-- Provided passage --

Access crisis revealed by new data

25 January, 2022 / infocus
 Will Peakin  

The British Dental Association Scotland has called on the Scottish Government to “strongly support” NHS dentistry in addressing the significant reduction in patients visiting the dentist, as new data reveal further decreases in attendance and ever-widening inequalities.

Its call comes on the day that NHS England announced £50m in funding for 350,000 additional dental appointments.

Registration rates in Scotland remain high due to lifetime registration – more than 96 per cent of the Scottish population were registered with an NHS dentist in September 2021 – but the percentage of children registered fell from 91.4 per cent in 2020 to 87.7 per cent in 2021.

Participation rates – contact with a dentist within the past two years – continued to fall during the pandemic due to ongoing restrictions imposed on dental practices. At 30 September 2021, just over half of registered patients (52.6 per cent) had seen an NHS dentist within the last two years, a considerable reduction from almost two-thirds (65.1 per cent) in 2020. The participation rate among children was higher than for adults (63.9 per cent compared with 50.2 per cent).

Oral health inequalities between the most and least deprived areas in Scotland continue to grow, with the new data showing record gaps in participation rates.

-- Information shown --

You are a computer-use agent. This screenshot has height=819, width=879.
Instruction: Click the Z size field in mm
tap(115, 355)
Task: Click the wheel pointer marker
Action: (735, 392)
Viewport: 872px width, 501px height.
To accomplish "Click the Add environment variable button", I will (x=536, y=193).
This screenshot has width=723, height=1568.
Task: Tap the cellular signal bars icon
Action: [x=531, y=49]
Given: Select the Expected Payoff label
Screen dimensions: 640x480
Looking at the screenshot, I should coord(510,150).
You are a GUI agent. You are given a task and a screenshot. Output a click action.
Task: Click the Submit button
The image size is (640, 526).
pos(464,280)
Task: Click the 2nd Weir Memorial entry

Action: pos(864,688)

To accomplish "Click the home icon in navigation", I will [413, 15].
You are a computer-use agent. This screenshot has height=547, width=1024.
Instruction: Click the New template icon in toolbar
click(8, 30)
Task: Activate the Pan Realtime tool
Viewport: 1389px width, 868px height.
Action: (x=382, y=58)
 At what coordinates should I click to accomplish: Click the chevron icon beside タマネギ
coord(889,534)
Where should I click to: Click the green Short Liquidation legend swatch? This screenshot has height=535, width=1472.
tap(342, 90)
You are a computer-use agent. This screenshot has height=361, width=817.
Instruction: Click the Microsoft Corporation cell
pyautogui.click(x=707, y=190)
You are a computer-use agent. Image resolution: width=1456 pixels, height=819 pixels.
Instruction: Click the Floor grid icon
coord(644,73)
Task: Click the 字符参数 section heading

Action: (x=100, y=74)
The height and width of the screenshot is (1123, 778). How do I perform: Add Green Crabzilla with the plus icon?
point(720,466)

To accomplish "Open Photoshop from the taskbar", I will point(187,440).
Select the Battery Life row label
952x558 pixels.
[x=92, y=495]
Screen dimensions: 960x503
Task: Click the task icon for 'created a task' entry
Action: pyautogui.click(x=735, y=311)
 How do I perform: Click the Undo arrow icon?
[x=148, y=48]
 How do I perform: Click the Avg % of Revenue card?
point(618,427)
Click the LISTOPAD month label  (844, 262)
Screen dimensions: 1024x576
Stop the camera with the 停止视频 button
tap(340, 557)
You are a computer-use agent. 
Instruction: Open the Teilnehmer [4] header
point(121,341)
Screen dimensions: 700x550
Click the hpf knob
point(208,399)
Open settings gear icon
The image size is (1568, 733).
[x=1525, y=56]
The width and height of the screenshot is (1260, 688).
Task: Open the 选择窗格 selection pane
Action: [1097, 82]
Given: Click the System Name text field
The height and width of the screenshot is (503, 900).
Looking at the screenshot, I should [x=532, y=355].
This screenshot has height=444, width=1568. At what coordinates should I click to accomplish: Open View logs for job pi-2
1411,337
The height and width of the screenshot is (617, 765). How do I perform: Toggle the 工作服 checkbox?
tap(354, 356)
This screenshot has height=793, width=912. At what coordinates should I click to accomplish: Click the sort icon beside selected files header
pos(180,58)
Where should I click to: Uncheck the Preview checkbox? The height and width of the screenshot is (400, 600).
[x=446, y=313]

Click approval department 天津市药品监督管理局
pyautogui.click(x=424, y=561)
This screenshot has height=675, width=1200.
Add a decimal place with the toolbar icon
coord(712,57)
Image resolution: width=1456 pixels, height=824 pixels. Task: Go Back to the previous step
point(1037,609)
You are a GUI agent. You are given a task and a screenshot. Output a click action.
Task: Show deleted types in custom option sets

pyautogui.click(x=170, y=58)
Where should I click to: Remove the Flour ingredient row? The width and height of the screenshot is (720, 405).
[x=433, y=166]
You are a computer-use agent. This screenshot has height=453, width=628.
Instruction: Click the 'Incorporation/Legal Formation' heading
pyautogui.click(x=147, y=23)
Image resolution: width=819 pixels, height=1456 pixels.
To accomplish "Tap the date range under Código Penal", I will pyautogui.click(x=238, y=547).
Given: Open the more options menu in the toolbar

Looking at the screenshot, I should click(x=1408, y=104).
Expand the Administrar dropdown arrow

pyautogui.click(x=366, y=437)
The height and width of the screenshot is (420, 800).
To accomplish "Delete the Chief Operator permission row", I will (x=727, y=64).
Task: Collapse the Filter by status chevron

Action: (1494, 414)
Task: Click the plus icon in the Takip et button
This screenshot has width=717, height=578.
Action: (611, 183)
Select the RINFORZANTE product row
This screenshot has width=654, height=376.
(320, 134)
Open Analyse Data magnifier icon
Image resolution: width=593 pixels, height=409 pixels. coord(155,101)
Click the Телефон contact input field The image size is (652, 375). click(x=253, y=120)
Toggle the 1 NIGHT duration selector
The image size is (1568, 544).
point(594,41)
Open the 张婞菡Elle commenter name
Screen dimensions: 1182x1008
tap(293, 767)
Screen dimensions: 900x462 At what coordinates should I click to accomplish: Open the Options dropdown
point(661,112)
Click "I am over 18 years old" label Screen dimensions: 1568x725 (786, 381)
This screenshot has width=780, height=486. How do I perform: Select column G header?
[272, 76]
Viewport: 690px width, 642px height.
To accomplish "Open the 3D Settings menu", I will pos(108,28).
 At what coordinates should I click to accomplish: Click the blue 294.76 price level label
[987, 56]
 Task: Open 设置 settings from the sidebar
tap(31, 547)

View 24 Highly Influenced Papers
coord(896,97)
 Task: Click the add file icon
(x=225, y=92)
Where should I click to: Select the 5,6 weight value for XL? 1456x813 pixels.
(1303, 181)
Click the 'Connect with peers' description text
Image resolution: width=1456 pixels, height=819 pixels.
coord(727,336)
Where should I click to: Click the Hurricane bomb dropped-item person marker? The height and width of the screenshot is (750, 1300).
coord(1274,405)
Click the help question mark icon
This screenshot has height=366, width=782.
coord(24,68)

-- Work task 1 --
Decide whether each statement below agrees with the dental access article, answering yes or no and quoting the words of the article that decide it.
(a) More than 96 per cent of the Scottish population was registered with an NHS dentist in September 2021.
(b) Adults had a higher participation rate than children.
(c) The percentage of children registered rose between 2020 and 2021.
-- Work task 2 --
Extend the dental access article, starting after its last sentence.

-- Task output 1 --
(a) Yes: "more than 96 per cent of the Scottish population were registered with an NHS dentist in September 2021"
(b) No: "The participation rate among children was higher than for adults (63.9 per cent compared with 50.2 per cent)."
(c) No: "the percentage of children registered fell from 91.4 per cent in 2020 to 87.7 per cent in 2021"

-- Task output 2 --
In September 2008, the gap between the child participation rates for the most and least deprived areas was three percentage points; this had increased to seven percentage points by 2010, and eighteen percentage points (55.3 per cent compared with 73.1 per cent) in September 2021. Similarly, in September 2008 the gap among adults was three percentage points; this had increased to six percentage points by 2010, and eleven percentage points (45.1 per cent compared with 56.4 per cent) in September 2021.

The BDA has repeatedly warned that lower levels of participation will inevitably translate into a higher disease burden, with deep oral health inequalities expected to widen even further, given the cumulative impact of limited access to services, the suspension of public health programmes, and the impact of lockdown diets. Lower participation will reduce the chance of picking up early signs of decay and oral cancers at routine check-ups, and delays in treatment will mean higher costs to the NHS and worse outcomes for patients.

Free NHS dental care at the point of use remains a central Scottish Government policy. The stark results of a recent BDA survey showed that Scottish Government plans to revert to pre-COVID models of care risk sparking a flight of dentists from the NHS, with potentially devastating consequences for patient access across Scotland.

BDA Scotland has long warned that a return to a ‘business as usual model’ – low margin and high volume – will put practices under unsustainable financial pressure and will likely lead to closures or movement to the private sector. BDA Scotland repeats its assertion that the Scottish Government must, in the short term, develop a suitable interim funding package to support dentists and their teams as they work through the backlog, and begin work on a new, sustainable long-term model for NHS dentistry.

Robert Donald, of the British Dental Association’s Scottish Council, said: “Today’s figures provide further evidence of the devastating effect of the pandemic on dental services. Plummeting participation rates and the record gap in oral health inequalities present a bleak picture which will take a real commitment of time and resource to fix.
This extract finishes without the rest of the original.